India is at a turning point. The India AI Mission (2024) has committed ₹10,371.92 crore to build AI computing infrastructure, create datasets and support Indian AI startups. India is clearly aiming to become a major global player in AI. At the same time, India used its G20 Presidency to push for responsible, inclusive and human-centric AI governance in the New Delhi Leaders Declaration. Now India needs to back up these words with action by leading the push for a UN Convention on AI Safety and Ethics that speaks for the interests of developing nations, while also building stronger AI rules at home.

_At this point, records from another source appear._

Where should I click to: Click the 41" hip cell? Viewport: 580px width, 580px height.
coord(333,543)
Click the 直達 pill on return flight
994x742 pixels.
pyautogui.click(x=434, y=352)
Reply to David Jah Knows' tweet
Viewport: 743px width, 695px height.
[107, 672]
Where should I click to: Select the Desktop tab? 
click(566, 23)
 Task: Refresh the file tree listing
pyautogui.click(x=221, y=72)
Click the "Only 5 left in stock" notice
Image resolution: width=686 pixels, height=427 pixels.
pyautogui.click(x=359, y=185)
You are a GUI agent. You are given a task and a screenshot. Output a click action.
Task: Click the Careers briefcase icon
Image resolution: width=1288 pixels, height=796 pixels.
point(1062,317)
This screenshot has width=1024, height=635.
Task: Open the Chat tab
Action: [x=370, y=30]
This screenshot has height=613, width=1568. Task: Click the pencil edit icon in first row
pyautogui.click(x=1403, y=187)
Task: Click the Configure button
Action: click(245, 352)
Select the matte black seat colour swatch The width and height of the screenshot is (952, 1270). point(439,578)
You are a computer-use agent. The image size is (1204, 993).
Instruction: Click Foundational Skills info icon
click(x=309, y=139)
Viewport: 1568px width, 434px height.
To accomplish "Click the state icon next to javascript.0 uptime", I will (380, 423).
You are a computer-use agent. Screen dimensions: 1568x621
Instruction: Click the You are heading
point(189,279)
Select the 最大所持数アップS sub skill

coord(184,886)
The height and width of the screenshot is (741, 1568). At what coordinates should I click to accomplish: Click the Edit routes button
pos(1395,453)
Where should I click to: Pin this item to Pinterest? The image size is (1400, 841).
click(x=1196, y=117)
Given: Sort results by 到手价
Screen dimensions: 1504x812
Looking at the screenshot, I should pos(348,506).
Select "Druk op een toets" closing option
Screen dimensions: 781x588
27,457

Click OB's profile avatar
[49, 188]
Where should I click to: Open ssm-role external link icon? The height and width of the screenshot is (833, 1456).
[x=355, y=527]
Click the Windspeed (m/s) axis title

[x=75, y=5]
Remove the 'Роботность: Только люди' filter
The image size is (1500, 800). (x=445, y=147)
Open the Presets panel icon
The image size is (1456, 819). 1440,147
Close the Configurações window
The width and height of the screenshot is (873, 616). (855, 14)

What Should Be Done: Clear Recommendations

Short-Term (0–2 Years)

1. Create a UN AI Agency: India should build a coalition of developing nations to propose a dedicated UN Artificial Intelligence Agency at the UN General Assembly. This agency would work like the IAEA does for nuclear energy, setting basic safety standards, checking on powerful AI systems and helping countries without the resources to govern AI on their own.
2. Make AI Incident Reporting Compulsory: Any country building or using powerful AI should be required to report serious AI failures or harms to a shared international database just like how the aviation industry requires mandatory reporting of accidents and near-misses.

Medium-Term (2–5 Years)

3. Create a Global AI Risk Treaty: Taking inspiration from the EU AI Act but making it work at the international level, a Global AI Risk Treaty should require all member countries to: ban the most dangerous uses of AI (like mass social scoring or fully autonomous weapons), tightly regulate AI used in sensitive areas (like hospitals, courts and power grids), and allow lighter rules for everyday low-risk AI tools.
4. Set Up a Technology Transfer Fund: Wealthier nations should contribute 0.1% of their AI industry revenues into a shared AI Governance Capacity Fund. This money would help smaller and poorer nations build the skills, institutions and digital infrastructure they need to actually govern AI in their own countries.

Long-Term (5–10 Years)

5. Build In Regular Reviews: Any treaty or framework must be updated every three years automatically without needing to renegotiate the entire agreement from scratch. AI changes too fast for any fixed rulebook to stay relevant for long.

Conclusion

The real question is no longer whether AI will change the world , it already is. The question now is who gets to make the rules. If the world continues with its current fragmented approach, the gap will be filled by the most powerful countries and companies, often in ways that benefit the few and harm the many. Global governance today is not keeping up with AI. But that does not have to be permanent. With a fair, binding and inclusive global AI framework and with India stepping up as a leader for the developing world humanity can still make sure that the most powerful technology ever created works for everyone, not just those at the top.